No. The signature is draw<Name>(ctx) — context only. To position or scale, transform the context yourself first: ctx.save(); ctx.translate(x, y); ctx.scale(s, s); drawLogo(ctx); ctx.restore();. The shape draws at its original SVG coordinates relative to whatever transform is active.
Which SVG path commands are supported?
M L H V C S Q T Z (and their relative lowercase forms) map cleanly to Canvas calls — moveTo, lineTo, bezierCurveTo, quadraticCurveTo, closePath — with control-point reflection handled for smooth S/T. The elliptical-arc command A/a is the exception: it is approximated by a straight line to the endpoint, with a comment flagging it.
Why are my rectangles and circles missing from the output?
The exporter processes <path> elements only. <rect>, <circle>, <ellipse>, <line>, <polygon> and <polyline> are skipped. Convert them to paths in your vector editor first (most editors have an 'Object to Path' / 'Flatten' command), then re-export.
Does it support SVG gradients on canvas?
No. There is no createLinearGradient/createRadialGradient output, and a fill="url(#grad)" will not render. Flatten gradients to a solid colour before exporting, or add the Canvas gradient calls by hand after the generated beginPath() block.
How are fill and stroke colours handled?
The exporter copies each path's literal fill and stroke attribute into ctx.fillStyle/ctx.fill() and ctx.strokeStyle/ctx.stroke(). fill="none" or stroke="none" suppresses that call. Colours defined via CSS, a style= attribute, or an inherited group are not read.
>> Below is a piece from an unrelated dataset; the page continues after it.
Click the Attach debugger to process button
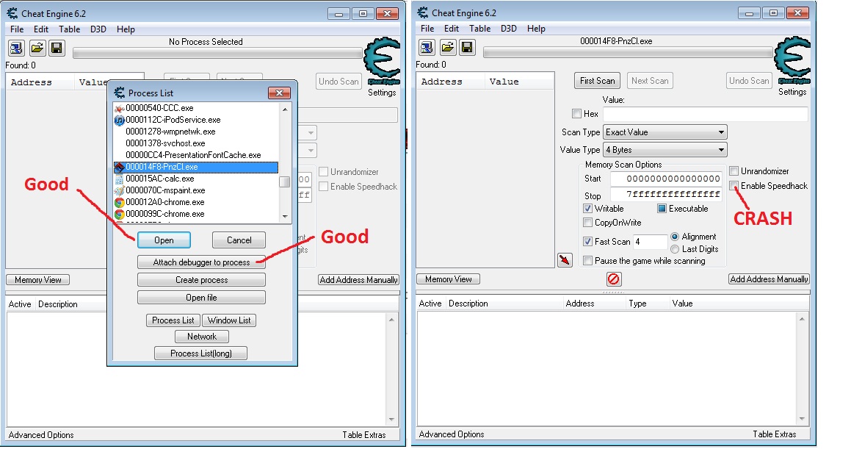This screenshot has height=449, width=851. 201,262
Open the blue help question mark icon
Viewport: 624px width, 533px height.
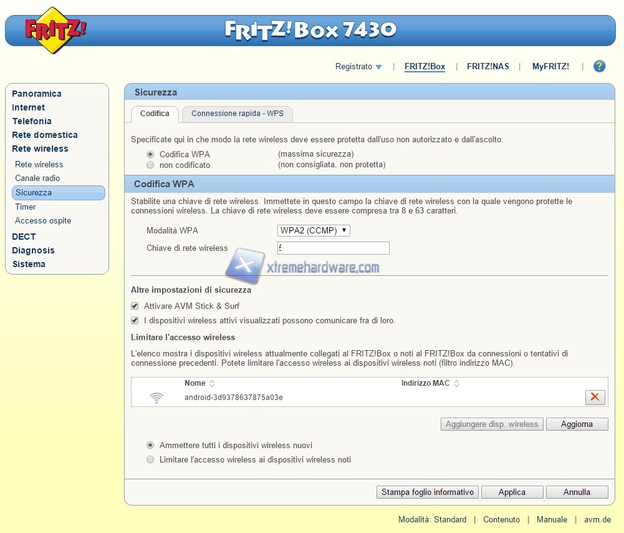(599, 66)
What happens to elliptical arcs (the A command)?
Canvas 2D has no direct endpoint-notation arc, so the exporter draws a straight ctx.lineTo() to the arc's endpoint and marks it with // arc approximated as line. For accurate geometry, convert arcs to cubic Béziers in your editor before exporting, or replace the line with a hand-written ctx.arc()/ctx.ellipse().
Can I use the output in WebGL?
No — the generated code targets CanvasRenderingContext2D, the 2D API. WebGL needs vertex buffers and shaders, a completely different model. You could sample the path geometry into vertex arrays yourself, but the exporter does not produce WebGL output.
Is the output really an ES module I can import?
Yes. It starts with export function …, so import { drawLogo } from './logo-canvas.js' works directly in any bundler (Vite, Webpack, Rollup, esbuild) or a native <script type="module"> page — no wrapper or post-processing needed.
Is my SVG uploaded to a server?
No. Parsing and translation happen in your browser via the DOM parser; the result panel shows a 0 bytes uploaded badge. The SVG content never leaves your machine.
Is this a Developer-tier feature?
Yes. The Canvas Exporter is gated to the Developer plan. On Free/Pro you'll see an upgrade overlay instead of the tool. There are no configuration options to set — you drop in an SVG and copy the generated module.
What's the difference between this and the React/Vue exporters?
svg-to-jsx and svg-to-vue-svelte keep the SVG as declarative markup wrapped in a component — the browser still renders it. The Canvas Exporter throws away the SVG DOM and gives you imperative drawing calls for a <canvas>. Use the component exporters for UI icons; use this when you need to paint into a canvas yourself.
Privacy first
Every JAD SVG tool runs entirely in your browser using the DOM API and Canvas. Your SVG files never leave your device — verified by zero outbound network requests during processing.